Visualization of Estimation Results
The superior performance of the joint framework is visually apparent. The following descriptions contrast the estimation trajectories against the true values for a lithium-ion battery at different health states. [Note: Actual plots would show time-series data.]
- High SOH (~100%): Both the proposed and baseline methods track the true SOC closely during a charge cycle. The standalone method already shows minor deviations.
- Medium SOH (~85%): The proposed method continues to follow the true SOC accurately. The standalone method’s estimate begins to diverge significantly, especially in the mid-to-high SOC range, leading to larger errors.

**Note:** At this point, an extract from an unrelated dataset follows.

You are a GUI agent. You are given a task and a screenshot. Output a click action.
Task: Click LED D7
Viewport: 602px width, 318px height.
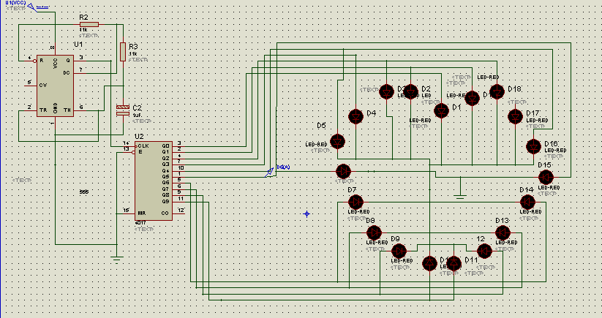tap(355, 202)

- Low SOH (~75%): At this advanced stage of degradation, the error of the standalone method becomes very pronounced. In contrast, the proposed joint framework, informed by the accurate SOH estimate from the CNN-BiLSTM model, maintains a reliable SOC trajectory, with errors only slightly elevated compared to the high-SOH case. The SOH estimate itself remains stable and accurate until the very late stages of life, where some error increase is observed but is managed effectively within the joint framework.
Conclusion
Accurate and robust state estimation is a fundamental requirement for unlocking the full potential and ensuring the safe operation of lithium-ion battery energy storage systems. This article has presented a novel, hybrid data-driven framework for the joint estimation of State of Charge (SOC) and State of Health (SOH). The framework intelligently combines a CNN-BiLSTM network for capturing long-term temporal degradation features and a LightGBM model for efficient, high-precision SOC regression. The critical link is the feedforward of the estimated SOH as a dynamic input to the SOC estimator, allowing it to adapt to the battery’s current capacity.

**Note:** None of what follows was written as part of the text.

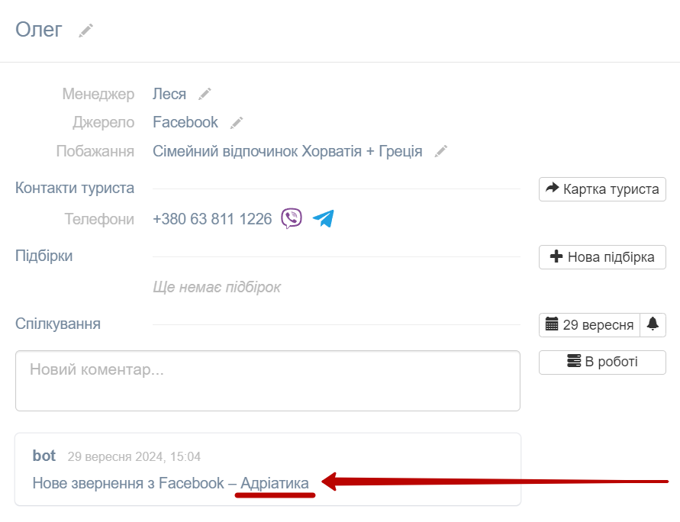Click phone number +380 63 811 1226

Extensive validation on real-world cycling data leads to two primary conclusions. First, the joint estimation paradigm is essential. Compared to standalone SOC estimation, our framework reduces the average RMSE by approximately an order of magnitude (from >4% to ~0.55%) and cuts the maximum absolute error by more than 75%. This proves that compensating for capacity fade in real-time is crucial for maintaining SOC accuracy throughout the entire service life of the lithium-ion battery. Second, the proposed LightGBM-CNN-BiLSTM architecture offers an excellent balance between accuracy and efficiency. It matches or surpasses the accuracy of more complex deep learning baselines while achieving a staggering 96% reduction in model training time. This computational efficiency makes the framework particularly attractive for practical BMS implementations, where resources are often constrained, and models may need periodic updating.

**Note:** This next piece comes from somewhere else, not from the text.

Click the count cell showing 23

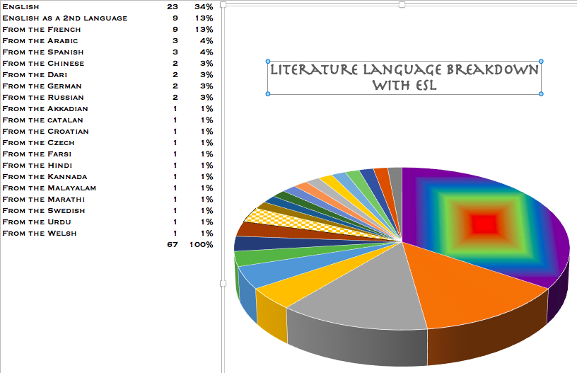click(x=173, y=6)
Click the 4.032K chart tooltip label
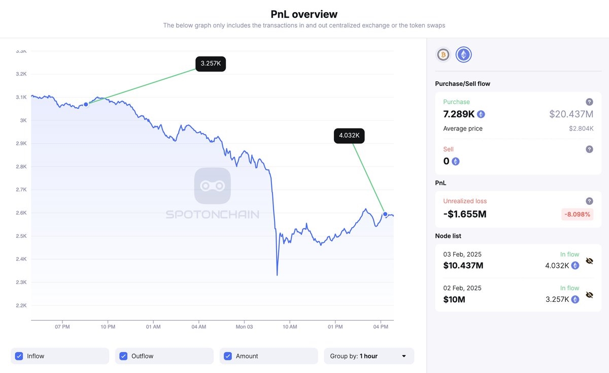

Future work will focus on enhancing the framework’s robustness and generalizability. This includes testing under more diverse and dynamic load profiles, investigating transfer learning techniques to adapt models across different lithium-ion battery chemistries and formats with minimal data, and exploring the fusion of this data-driven approach with simplified physical models to incorporate fundamental electrochemical knowledge, potentially further improving estimation stability and interpretability.